▸ Records shown
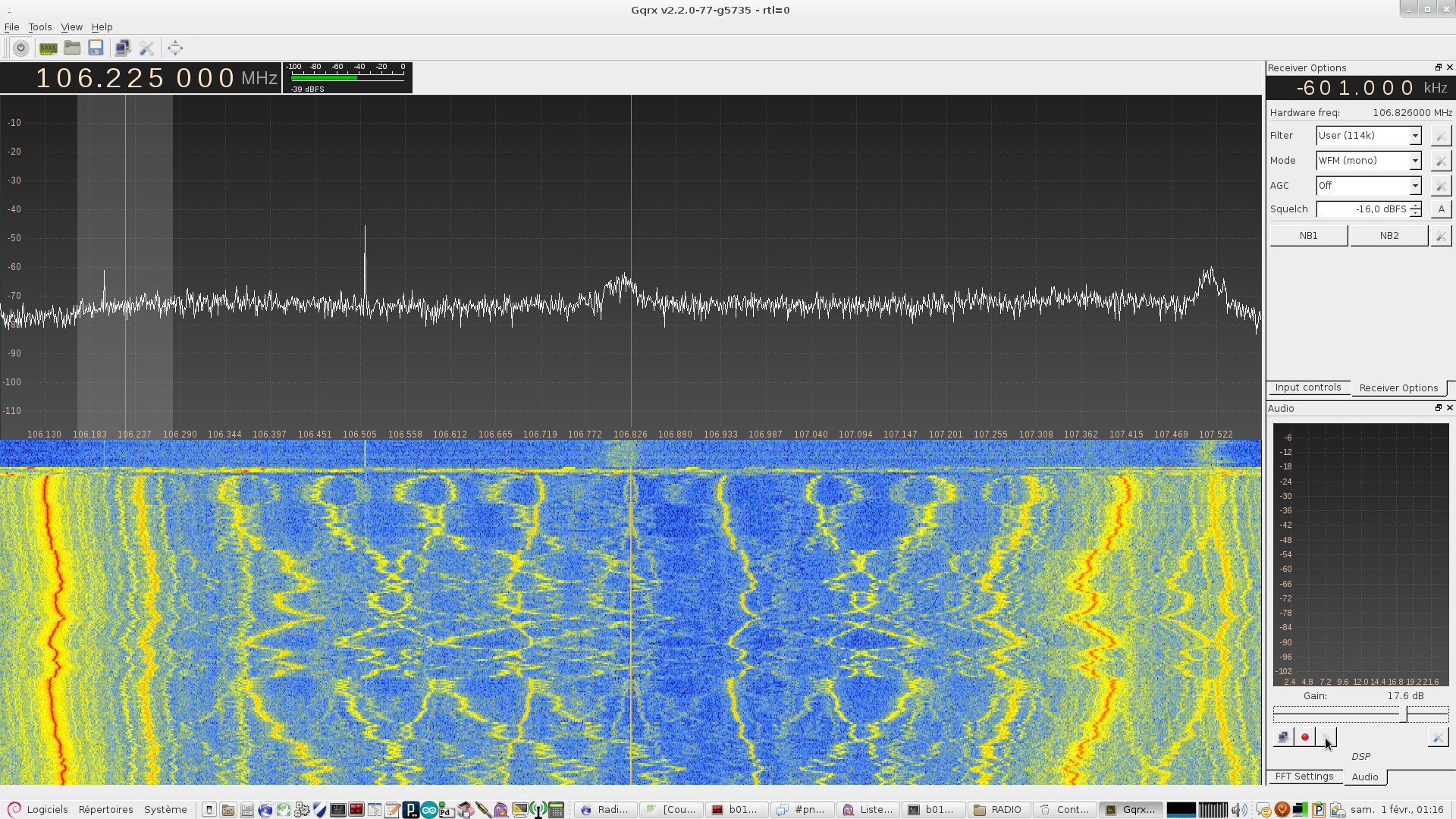Open audio options with the wrench icon

[x=1438, y=737]
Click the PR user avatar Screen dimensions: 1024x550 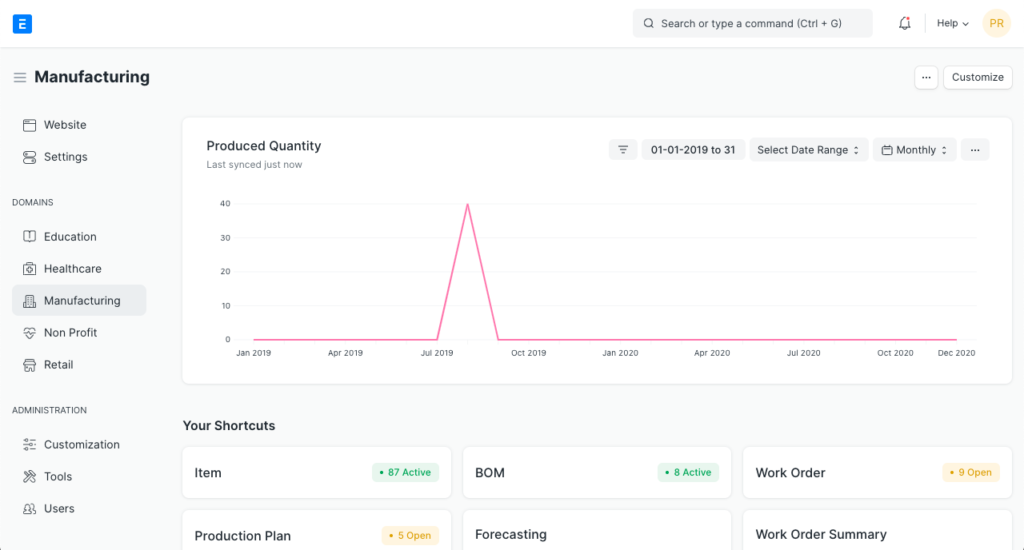996,23
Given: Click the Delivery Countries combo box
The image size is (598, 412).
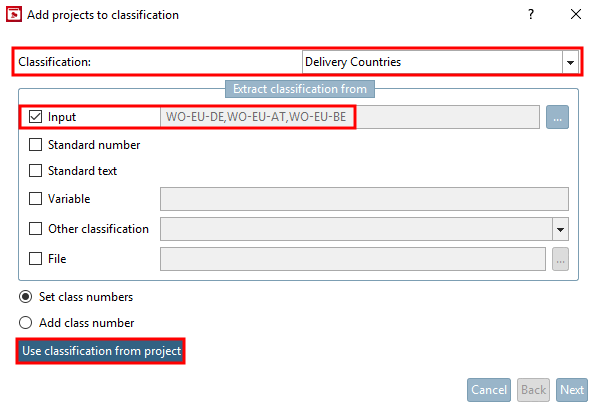Looking at the screenshot, I should [x=441, y=62].
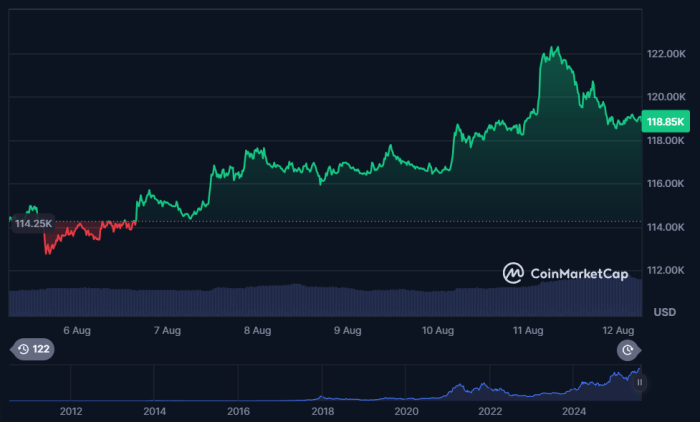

▸ Goal
Copy the rows from the line containing "Given: Click the Delivery Countries combo box" through the end of the rows, leaving out the pictures.

▸ Response
Given: Click the Delivery Countries combo box
The image size is (598, 412).
Looking at the screenshot, I should [x=441, y=62].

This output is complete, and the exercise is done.